In his address at the World Economic Forum in Davos in January 2026, Canada’s Prime Minister Mark Carney pointed to an uncomfortable reality: in a world where great powers once again dominate the playing field, mid-sized economies risk marginalisation – unless they act together.
This is not an abstract observation. It is a direct description of the Nordic strategic position.
In many respects, the Nordic region is one of the most advanced in the world: high institutional quality, strong innovation capacity, and deep economic integration. The ambition to become the most integrated region in the world by 2030 has already been articulated.
Yet a critical gap remains: the ability to translate this integration into coordinated industrial strength.
This is where initiatives such as the recently launched “Nordic Compass – The Nordic Round Table for Industry” become essential. When Jacob Wallenberg observes that “we can create greater strength together,” he puts his finger on the core issue. The perspective is distinctly industrial – the Nordic economies possess complementary strengths across multiple value chains, but lack a shared platform for strategic coordination.
Nordic cooperation has historically been successful at the political level. The Nordic Council and the Nordic Council of Ministers have built a unique foundation of trust and collaboration. However, this cooperation has primarily focused on regulation, culture and cross-border issues. The business dimension has remained fragmented, nationally anchored and strategically underdeveloped.
This is no longer sustainable.
In practice, the current model means that the Nordic region, despite its combined resources, operates as five small economies—rather than as a unified force.
In the early development of the European Union, the European Round Table for Industry played a decisive role by giving industry a collective voice in shaping the single market. The Nordic region has lacked an equivalent structure – a critical instrument for transforming cooperation into competitiveness.
Nordic Compass represents an attempt to fill this gap. But its real significance lies not in its existence, but in its consequences. If taken seriously, it implies a shift from Nordic cooperation based on dialogue to cooperation based on joint strategic action.
The need is particularly evident in four areas:
- Defence and security – large-scale procurement creates a unique opportunity to build a Nordic defence industry with real scale. Without coordination, both capacity and demand risk fragmentation.
- Artificial intelligence – the region has all the necessary components, but lacks integration. The result is a set of strong nodes, but no system-leading position.
- Capital markets – despite geographic proximity and institutional similarity, markets remain nationally segmented, limiting both capital access and efficient allocation.
- Energy systems – Nordic energy structures are inherently complementary, yet not fully utilised as an integrated strategic asset.
What these areas share is not a lack of ideas, capital or competence – but a lack of coordination and scale.

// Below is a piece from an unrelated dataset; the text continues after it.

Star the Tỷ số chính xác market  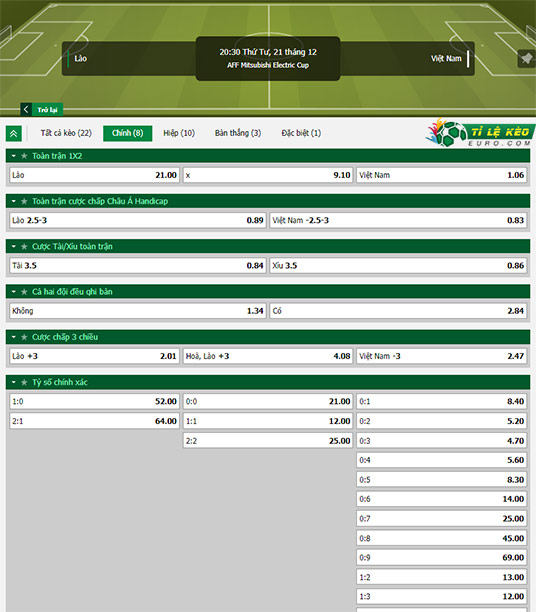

At the same time, global competition for talent is intensifying. Countries such as Singapore, Australia and Canada act strategically and in a coordinated manner. In many respects, the Nordic region has stronger structural advantages – but lacks a sufficiently clear and unified positioning.
This is where the real challenge lies.
The Nordic problem is not potential – it is the ability to organise it.
Nordic Compass therefore represents more than a new forum for cooperation. It is a test: can the Nordic region move from being a well-functioning region to becoming a strategic actor?
If the answer is yes, the foundations for a new form of regional competitiveness are in place. If the answer is no, the Nordic region risks remaining precisely what Carney implicitly warns against – a group of strong, but individually too small, economies in an increasingly polarised world.
The timing is striking. Over the past year, the authors of this article have compiled experience and ideas related to this challenge in the book “The Nordic–Baltic Edge: Trust, Collaboration, Innovation, Growth”, to be published in September. The book analyses the interplay between trust, institutions and industrial collaboration as a foundation for long-term competitiveness.
But the conclusion is already clear:
The future of the Nordic region will not be determined by what it is now – but by what it is capable of becoming together.